Что меня поражает на этих фото, это счастливое лицо матери. Я ее такой никогда не видел. Свадебный альбом кончается снимками похорон. Мать явно собиралась подписать фотографии позже, когда будет время. В итоге так и не захотела. Ее счастливая супружеская жизнь длилась два года.
В двадцать пять лет она вошла в образ вдовы. И никогда не снимала эту маску. Даже ее улыбка была застывшей. Жесткость сковала ее лицо, лишило его молодости.
Окружающие говорили: у вас, по крайней мере, есть утешение – ребенок.
Она оборачивалась к колыбели и видела милого, всем довольного младенца. Ее отпугивала эта жизнерадостность.
Тем не менее, когда я родился, она была мне рада. Ее поздравляли: первенец оказался мальчиком. Теперь она знала, что я не первый ее ребенок, а единственный. Мысль о том, чтобы заменить любовь к мужу любовью к ребенку, приводила ее в негодование. Никто, конечно, ей этого прямо не предлагал. Но она услышала и поняла именно так.
Отец Клод был генералом. Смерть зятя он счел вполне допустимой. И никак о ней не высказывался. Великая Молчальница[16] имела в его лице своего великого молчальника.
Мать Клод была женщиной доброй и мягкой. Участь дочери приводила ее в ужас.
– Бедняжка моя, поделись своим горем со мной.
– Перестань, мама. Дай мне страдать.
– Пострадай, пострадай, сколько надо. Со временем пройдет. А потом снова замуж выйдешь.
– Замолчи! Я никогда, слышишь, никогда больше не выйду замуж. Андре был и остается единственным мужчиной в моей жизни.
– Конечно. Теперь у тебя есть Патрик.
– Что за странные речи!
– Ты его любишь, он твой сын.
– Да, люблю. Но мне нужны руки моего мужа, его взгляд. Мне нужен его голос, его слова.
– Возвращайся домой, хочешь?
– Нет. Я хочу жить в квартире, где жила с мужем.
– Ты мне позволишь забрать Патрика на какое-то время?
Клод пожала плечами в знак согласия.
Бабушка, довольная донельзя, унесла меня. Мать взрослой дочери и двоих взрослых сыновей, она радовалась нежданной удаче: у нее снова был маленький пупс.
– Патрик, малыш, какой же ты милый, просто прелесть!
Она не стригла мне волосы, одевала меня в черные и синие бархатные костюмчики с воротниками из фламандских кружев. Я носил шелковые чулки и ботинки на пуговицах. Она брала меня на руки и показывала мне отражение в зеркале:
– Смотри, какой красавчик, разве есть второй такой?
Она смотрела на меня в таком упоении, что я считал себя красивым.
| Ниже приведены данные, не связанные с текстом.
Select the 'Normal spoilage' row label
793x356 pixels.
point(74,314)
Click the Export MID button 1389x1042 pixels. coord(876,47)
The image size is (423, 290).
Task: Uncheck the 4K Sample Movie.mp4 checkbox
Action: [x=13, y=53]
– Смотри, какие длинные у тебя ресницы, прямо как у актрисы! Голубые глаза, белая кожа, изящный рот, черные волосы! С тебя прямо портреты писать.
Эта мысль запала ей в голову. Она предложила дочери позировать вместе со мной известному в Брюсселе художнику. Клод отказалась. Но мать знала, что возьмет ее измором.
Моя мать бросилась в светскую жизнь. Не потому, что ей нравились рауты: она и не помышляла делать то, что нравится. Она выгуливала свой изумительно изысканный траур перед зрителями, способными его оценить и создать ей желанный образ. Это был предел ее чаяний.
По утрам она просыпалась с мыслью: “Что я надену сегодня вечером?” Этот вопрос заполнял ее жизнь. Дни она проводила у знаменитых портных: те с радостью одевали столь благородное отчаяние. Платья и костюмы сидели на ее высокой худой фигуре превосходно.
Застывшая улыбка Клод запечатлена чуть ли не на всех фото вечеров бельгийской элиты после 1937 года. Ее приглашали на все приемы, зная, что ее присутствие – гарантия их благонравия и хорошего вкуса.
Мужчины знали, что любезничать с ней вполне безопасно: она не поддастся. И по этой самой причине ухаживали за ней. Приятное развлечение.